Generating on-the-fly images for Perch CMS

Since going Freelance I’ve been doing a fair bit of CMS integration for existing sites or for local graphic agencies that want something that offers simple content management quickly and cheaply.

Normally my CMS of choice is ExpressionEngine but in most cases this would just be overkill – the CMS is too complex and the license cost too great for smaller projects that only need a quick blog or image gallery on an otherwise static site.
Enter the fantastic Perch Content Management System – an extremely user-friendly and coder-friendly way of adding simple CMS functionality to otherwise static sites.

It differs from other CMS’ I’ve used in that is ‘template first’ – in other words the templates define the content management and not the other way round.
This is no bad thing but the one area where it falls short is with images.

Perch is rather cunning and you can set in advance a pre-defined thumbnail size for use in templates so that when an image is uploaded to the CMS it automagically crops images to the appropriate sizes for use in the front-end. However this becomes a problem if you or a client then decided to resize image thumbnail sizes in your templates.
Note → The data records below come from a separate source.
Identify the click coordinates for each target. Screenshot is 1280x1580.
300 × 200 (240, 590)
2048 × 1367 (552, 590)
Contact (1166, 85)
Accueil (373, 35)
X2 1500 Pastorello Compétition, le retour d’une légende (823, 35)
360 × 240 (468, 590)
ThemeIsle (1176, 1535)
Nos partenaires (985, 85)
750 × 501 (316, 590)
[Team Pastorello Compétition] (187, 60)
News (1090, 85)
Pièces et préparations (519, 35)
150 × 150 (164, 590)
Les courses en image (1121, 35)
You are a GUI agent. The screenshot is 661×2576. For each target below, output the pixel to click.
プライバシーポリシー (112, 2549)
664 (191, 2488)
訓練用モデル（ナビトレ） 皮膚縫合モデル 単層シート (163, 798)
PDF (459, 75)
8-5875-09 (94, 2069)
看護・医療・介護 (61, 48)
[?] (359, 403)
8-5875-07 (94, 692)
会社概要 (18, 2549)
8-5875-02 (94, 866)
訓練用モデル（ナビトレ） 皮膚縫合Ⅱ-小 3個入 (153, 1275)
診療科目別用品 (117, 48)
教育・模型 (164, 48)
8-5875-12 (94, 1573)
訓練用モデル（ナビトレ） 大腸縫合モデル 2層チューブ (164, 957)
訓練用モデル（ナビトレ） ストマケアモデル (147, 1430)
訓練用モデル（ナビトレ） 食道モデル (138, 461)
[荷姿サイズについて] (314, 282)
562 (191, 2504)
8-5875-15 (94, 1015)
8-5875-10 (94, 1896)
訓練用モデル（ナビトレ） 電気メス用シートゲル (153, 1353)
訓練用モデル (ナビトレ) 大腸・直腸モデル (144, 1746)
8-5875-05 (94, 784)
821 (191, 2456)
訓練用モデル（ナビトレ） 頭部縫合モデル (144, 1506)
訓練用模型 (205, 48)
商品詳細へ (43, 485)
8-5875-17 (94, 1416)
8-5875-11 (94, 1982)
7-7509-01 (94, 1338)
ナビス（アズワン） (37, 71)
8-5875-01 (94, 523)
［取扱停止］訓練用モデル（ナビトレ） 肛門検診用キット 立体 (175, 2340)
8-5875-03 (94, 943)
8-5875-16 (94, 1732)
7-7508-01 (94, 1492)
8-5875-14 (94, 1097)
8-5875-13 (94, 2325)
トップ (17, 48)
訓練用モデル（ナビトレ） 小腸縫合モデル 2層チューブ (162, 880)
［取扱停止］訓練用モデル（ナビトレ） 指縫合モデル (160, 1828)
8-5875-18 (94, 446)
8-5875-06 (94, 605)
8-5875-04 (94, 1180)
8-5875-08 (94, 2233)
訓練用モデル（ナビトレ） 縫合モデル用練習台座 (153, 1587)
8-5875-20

This happened to me recently on a site that featured around fifty images entered via the Perch control panel.
The client wanted larger thumbnails and the only way to achieve this in Perch would be to redefine the thumbnail size in the CMS templates and upload all the images. Again.

This was less than ideal, so having done some image maniulation in PHP before I decided to write a wee add-on so that if you change the image crop sizes then new image thumbnails will be generated on-the-fly when they are requested.

The premise is simple. Perch appends a simple parameter to image filenames when it generates new image thumbnails.
A .htaccess in the resources folder directs all requests that aren’t for existing files to a PHP script.
The PHP script checks to see if a source image exists, calculates the resize dimensions in the requested filename and then redraws a new thumbnail with these dimensions.

This has been tested on one Perch build but obviously the more the merrier so would be really grateful if anyone using Perch could give it a try.
Installation and usage instructions are simple and contained in the acommpanying README file.
The files can be downloaded from the project Github repository

I welcome any feedback, suggestions or contributions to the code and please note that the PHP is pretty dirty.
I have no doubt that it could be tidied up substantially!

Comments

Nice initiative! Never had the time (read: guts) to create a Perch plugin/add-on w/ that functionality.
Maybe this script will do the heavy lifting.